Feminist Artist Statement
My work engages a variety of materials and techniques, focusing on hybridizing notions of masculine/feminine, art/craft, painting/sculpture.
Among the works included is Clumsy, a piece created from a tablecloth that was stained with red wine at an art foundation benefit. The spill was “repaired” by embroidering around the wine stain, the intention being to acknowledge the event, mistaken or not, that created the mark and to take this error as a starting point for further work.
Also included is [a cast of my left hand in the shape of a] Glove, a piece that uses thread to cast the form of my left hand through the efforts of the free hand. The piece plays with the obstacle of sewing with literally, “one hand tied” and allows improvisational stitching and the results of awkwardness and inconvenience to cast the body part. The finished piece is one of a series of struggling and imperfect versions of traditionally hyper-perfect Victorian lace gloves. The pieces maintain the delicate, yet clumsy shapes of ghost hands, at once appearing as flawed and decaying relics, while in fact being molded from the physical hand.
My embroidery works on canvas explore the contradictions between the impulse to destroy and the compulsion to mend.
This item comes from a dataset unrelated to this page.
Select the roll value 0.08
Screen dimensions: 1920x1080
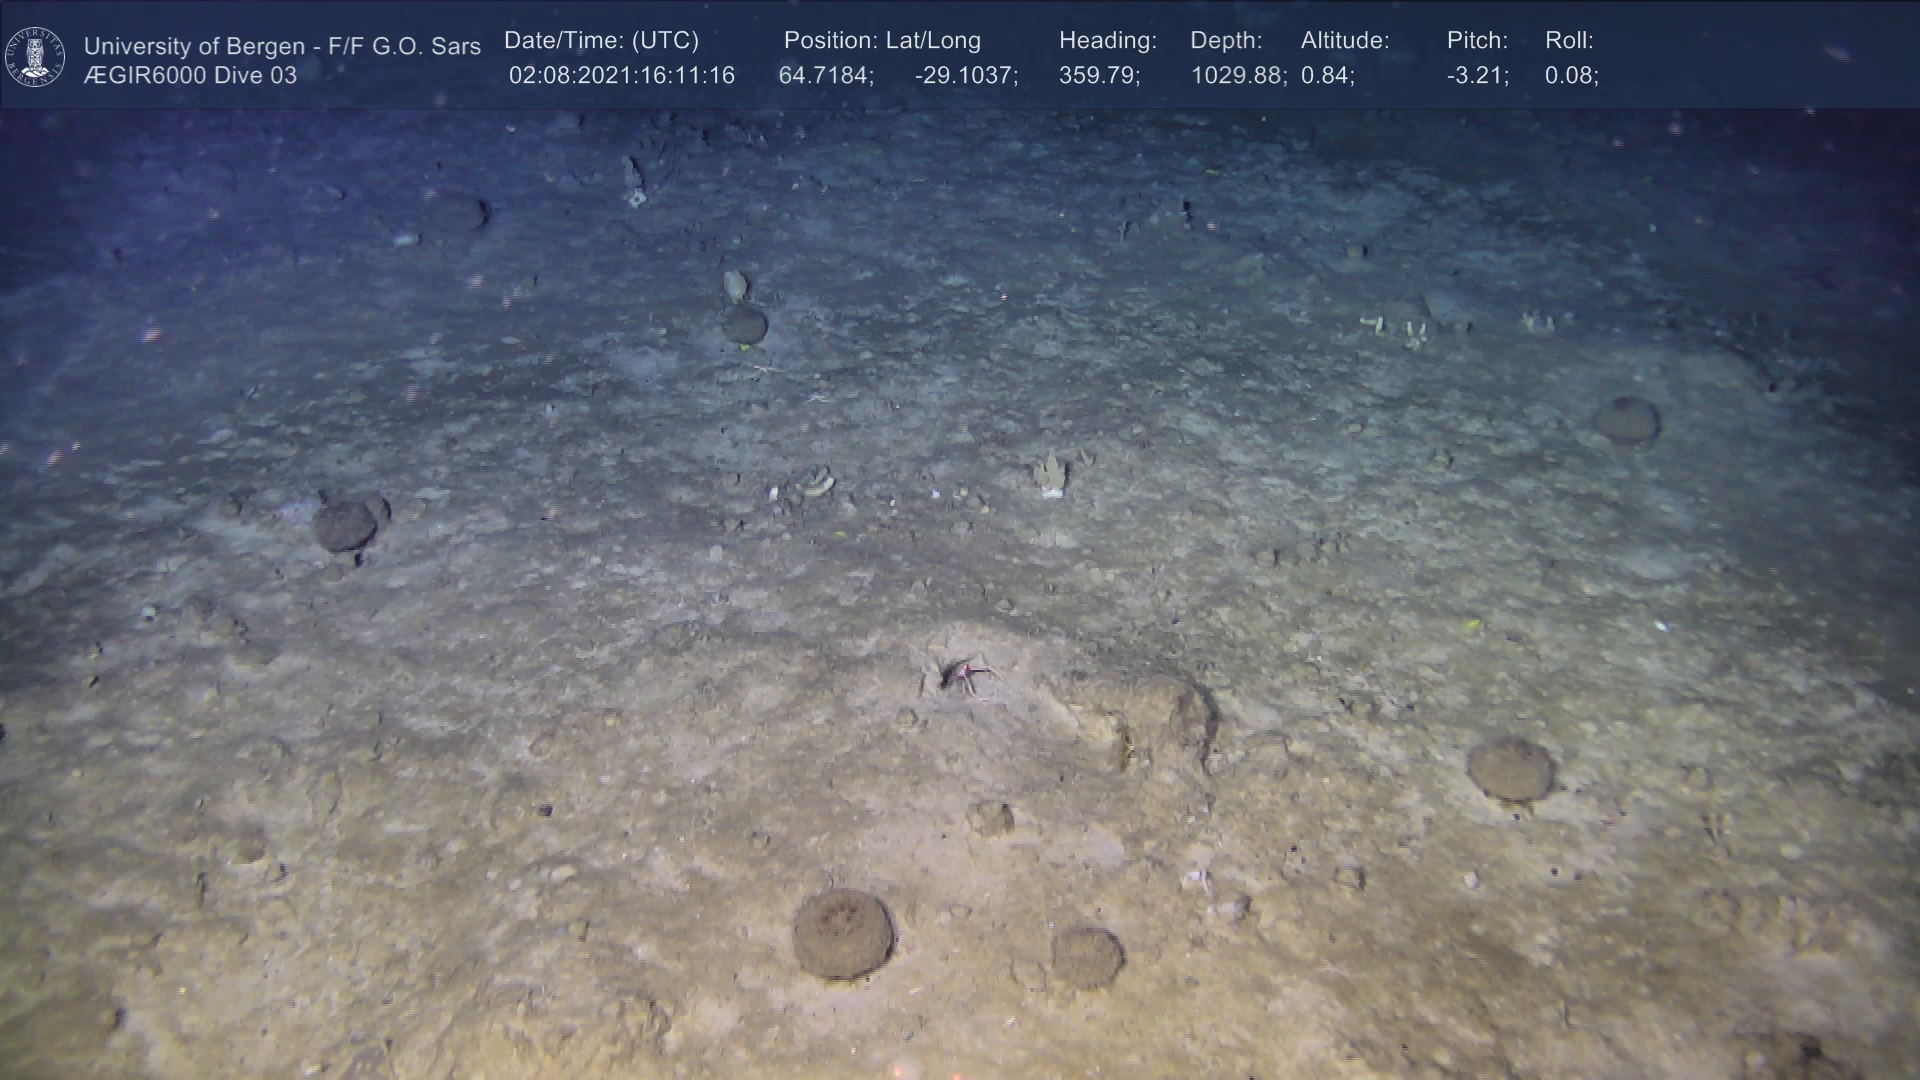point(1571,76)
I juxtapose rapid acts of destruction, such as spilling and cutting, with painstaking, restorative labor. Embroideries are hand-stitched over stains and rips, contrasting the accidental with the meticulous, constructing narrative from randomness and mistake. The initial marks are found on linens or are created by cutting and staining canvas. The work scrambles expressions of aggression with masochistic patience and sublimation and plays with the feminine through the graphic form of the “stain” and the adding of peek-a-boo, lace inlays to repair cut holes that expose the hidden space behind the canvas.